● **TO DO**
(1) According to the review of "The Banshees of Inisherin," at what time did Padraic knock on Colm's door as part of his daily routine?
(2) Reproduce the passage from the film review starting at "Directed by Martin" and ending at "The Film About?".

● **TEXT SHOWN**
* BEGIN *

Directed by Martin McDonagh, “The Banshees of Inisherin” is a thought-provoking dark comedy with a brilliant script, an outstanding performance, and spectacular cinematography. McDonagh’s film is set on a remote Irish island and involves the once-best friends, Padraic and Colm. Padraic cherished the tranquility that came with a mundane existence. Every day was spent the same way, and his routine involved knocking on Colm’s door at 2 p.m. But a sudden change in Colm’s attitude left Padraic’s life in complete chaos. With a simplistic approach, “The Banshees of Inisherin” starts off with a rather uncomplicated storyline, but the further it progresses, the more it gets into its tragic comedy element, resulting in a profound ending.
‘The Banshees Of Inisherin’ Plot Summary: What Is The Film About?

* END *

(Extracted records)
* BEGIN *

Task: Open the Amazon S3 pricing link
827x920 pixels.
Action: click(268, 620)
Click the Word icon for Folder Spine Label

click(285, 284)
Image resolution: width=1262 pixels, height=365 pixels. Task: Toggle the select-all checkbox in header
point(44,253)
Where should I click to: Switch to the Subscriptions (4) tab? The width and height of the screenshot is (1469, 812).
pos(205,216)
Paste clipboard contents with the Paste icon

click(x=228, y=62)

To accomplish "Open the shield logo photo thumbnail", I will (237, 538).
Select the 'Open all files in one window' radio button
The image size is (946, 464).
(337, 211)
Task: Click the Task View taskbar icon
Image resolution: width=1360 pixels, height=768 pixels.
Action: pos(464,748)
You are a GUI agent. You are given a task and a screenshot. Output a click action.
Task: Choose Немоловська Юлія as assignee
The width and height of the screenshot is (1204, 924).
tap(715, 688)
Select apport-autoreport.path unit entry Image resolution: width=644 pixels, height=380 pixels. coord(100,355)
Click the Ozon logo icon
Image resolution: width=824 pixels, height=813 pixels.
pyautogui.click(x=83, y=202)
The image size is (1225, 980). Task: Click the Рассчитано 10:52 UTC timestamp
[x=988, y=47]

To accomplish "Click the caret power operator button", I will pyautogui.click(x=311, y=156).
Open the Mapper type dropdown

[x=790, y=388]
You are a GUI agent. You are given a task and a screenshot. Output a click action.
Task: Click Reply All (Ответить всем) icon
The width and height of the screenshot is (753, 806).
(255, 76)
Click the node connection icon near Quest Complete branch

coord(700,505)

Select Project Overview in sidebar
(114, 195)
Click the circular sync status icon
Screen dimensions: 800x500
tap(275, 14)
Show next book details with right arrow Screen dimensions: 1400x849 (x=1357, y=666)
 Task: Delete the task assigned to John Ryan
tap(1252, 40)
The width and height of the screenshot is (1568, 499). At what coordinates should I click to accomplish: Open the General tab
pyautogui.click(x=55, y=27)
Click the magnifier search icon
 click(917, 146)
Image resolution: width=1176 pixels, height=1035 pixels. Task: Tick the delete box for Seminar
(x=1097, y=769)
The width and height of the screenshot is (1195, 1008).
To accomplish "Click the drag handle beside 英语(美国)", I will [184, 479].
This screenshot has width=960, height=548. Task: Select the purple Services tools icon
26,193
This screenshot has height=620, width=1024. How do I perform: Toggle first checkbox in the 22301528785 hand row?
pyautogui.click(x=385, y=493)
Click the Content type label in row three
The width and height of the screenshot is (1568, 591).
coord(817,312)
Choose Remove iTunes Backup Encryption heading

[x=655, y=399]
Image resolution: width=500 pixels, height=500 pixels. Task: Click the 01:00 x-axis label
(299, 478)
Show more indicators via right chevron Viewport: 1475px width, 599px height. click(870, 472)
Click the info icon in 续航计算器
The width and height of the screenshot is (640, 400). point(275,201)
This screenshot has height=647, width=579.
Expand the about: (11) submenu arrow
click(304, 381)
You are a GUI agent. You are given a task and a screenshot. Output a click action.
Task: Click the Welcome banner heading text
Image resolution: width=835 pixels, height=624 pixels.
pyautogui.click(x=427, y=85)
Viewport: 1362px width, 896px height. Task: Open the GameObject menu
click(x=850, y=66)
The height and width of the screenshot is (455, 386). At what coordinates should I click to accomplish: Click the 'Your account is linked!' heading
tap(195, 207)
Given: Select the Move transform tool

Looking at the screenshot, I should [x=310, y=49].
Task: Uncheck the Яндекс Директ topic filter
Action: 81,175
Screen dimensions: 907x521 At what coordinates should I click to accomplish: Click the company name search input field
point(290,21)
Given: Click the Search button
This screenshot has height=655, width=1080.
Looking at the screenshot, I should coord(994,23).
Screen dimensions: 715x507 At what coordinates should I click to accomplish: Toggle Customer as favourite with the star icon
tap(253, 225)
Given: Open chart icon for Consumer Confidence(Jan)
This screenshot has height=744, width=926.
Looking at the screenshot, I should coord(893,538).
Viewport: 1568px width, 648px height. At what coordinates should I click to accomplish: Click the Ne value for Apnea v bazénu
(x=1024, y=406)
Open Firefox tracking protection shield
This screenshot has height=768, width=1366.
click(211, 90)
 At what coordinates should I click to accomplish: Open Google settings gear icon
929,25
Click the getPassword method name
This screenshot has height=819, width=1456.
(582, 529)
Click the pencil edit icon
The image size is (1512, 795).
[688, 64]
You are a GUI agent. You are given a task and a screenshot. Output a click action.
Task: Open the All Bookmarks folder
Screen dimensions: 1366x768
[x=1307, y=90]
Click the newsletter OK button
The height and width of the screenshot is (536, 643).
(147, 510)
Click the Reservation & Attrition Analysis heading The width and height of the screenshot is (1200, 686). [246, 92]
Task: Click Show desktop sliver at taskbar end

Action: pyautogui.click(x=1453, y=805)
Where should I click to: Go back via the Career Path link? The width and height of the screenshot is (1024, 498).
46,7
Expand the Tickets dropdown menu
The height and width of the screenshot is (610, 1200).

* END *

● **THE REPLIES**
(1) 2 p.m.

(2)
Directed by Martin McDonagh, “The Banshees of Inisherin” is a thought-provoking dark comedy with a brilliant script, an outstanding performance, and spectacular cinematography. McDonagh’s film is set on a remote Irish island and involves the once-best friends, Padraic and Colm. Padraic cherished the tranquility that came with a mundane existence. Every day was spent the same way, and his routine involved knocking on Colm’s door at 2 p.m. But a sudden change in Colm’s attitude left Padraic’s life in complete chaos. With a simplistic approach, “The Banshees of Inisherin” starts off with a rather uncomplicated storyline, but the further it progresses, the more it gets into its tragic comedy element, resulting in a profound ending.
‘The Banshees Of Inisherin’ Plot Summary: What Is The Film About?